先日、私よりも一回り以上年下の男性とバーで飲んだ。3時間ほど飲んで、そろそろ帰ろうかということになり、お会計をすることになった。彼のほうがかなり年下だし、私のほうがたくさんお酒を飲んだので、ここは私が奢るのがいいのではないか。私はそう勝手に判断して、バーテンダーさんにいくらか聞いて、さっさとお金を払ってしまった。しかし、一緒に飲んだ彼はそれが不満だったらしい。お店を出て帰る途中、3回くらい、
「僕もお金出します」
と言われたが、私は受け取ろうとはしなかった。実は私にはある下心が浮かんでいた。

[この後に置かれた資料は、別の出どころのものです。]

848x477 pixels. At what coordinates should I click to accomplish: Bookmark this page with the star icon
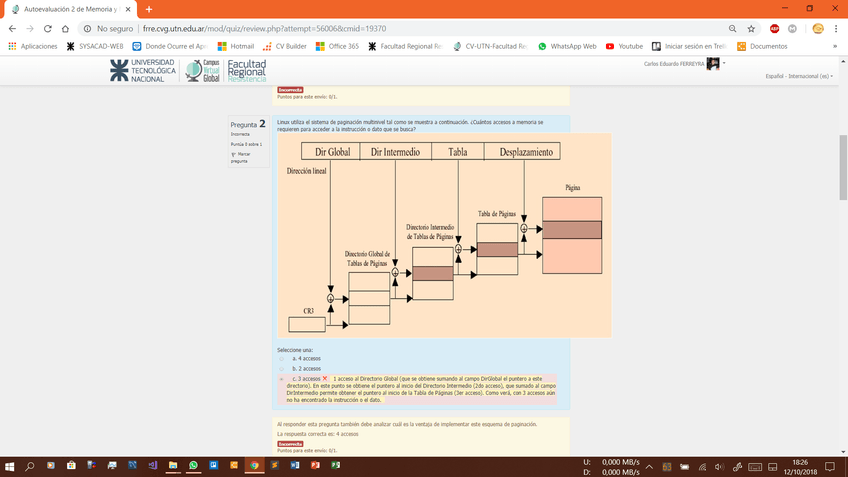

今回彼に奢っておけば、「次は僕に奢らせてください」と言ってくれるのではないかと思ったのだ。つまり、次また一緒に飲むきっかけになるのではないかと思ったのだが、その目論見は失敗だった。なぜなら、
「また一緒に飲みましょうよ」
と私が言ったら、彼の返事は
「機会があれば」
だったのだ。これは完全に「次はない」という彼の意志表示だろう。私は駆け引きに失敗した。飲んでいる間はとても楽しかったのだが、お会計を済ませた後、彼はちょっと不機嫌そうだった。やはり、女性にお金を払ってもらったというのが気に食わなかったのだろうか。私は彼のメンツをつぶしてしまったのかもしれない。割り勘、あるいは自分の飲んだ分だけ払うとかの方がよかったのだろうか。
確かに、女性誌などの恋愛テクニック特集では、お会計のときに男性を立てるようにと書いてある。たとえば、テーブルの下でこっそり男性にお金を渡し、レジで男性がさも奢っているように見られるようにするのが、女性がするべき気遣いなのだとか。正直言って、そこまでするのは面倒くさい。どちらがどれだけ飲食代を負担するのかは相手との関係性にもよる。そのあたりの空気をきっちり読んで、スマートにお会計ができれば、いい女だと思われて次につながるのかもしれない。冷静になってそう考えたら、私はダメダメ女だなあと思った。
 
いろいろなお店やスクールなどで、初回0円お試しコースというのがある。たとえば、英会話教室やエステサロンなどで、よく見る販促方法だ。タダで試せるのなら、ちょっとやってみようかなと思う人は多いだろう。しかし、0円のコースだけで終わってしまったら、お店側は何にもならない。だから、0円コースで来たお客様には、あれこれオススメして正規のコースへと入ってもらう算段になっているのだ。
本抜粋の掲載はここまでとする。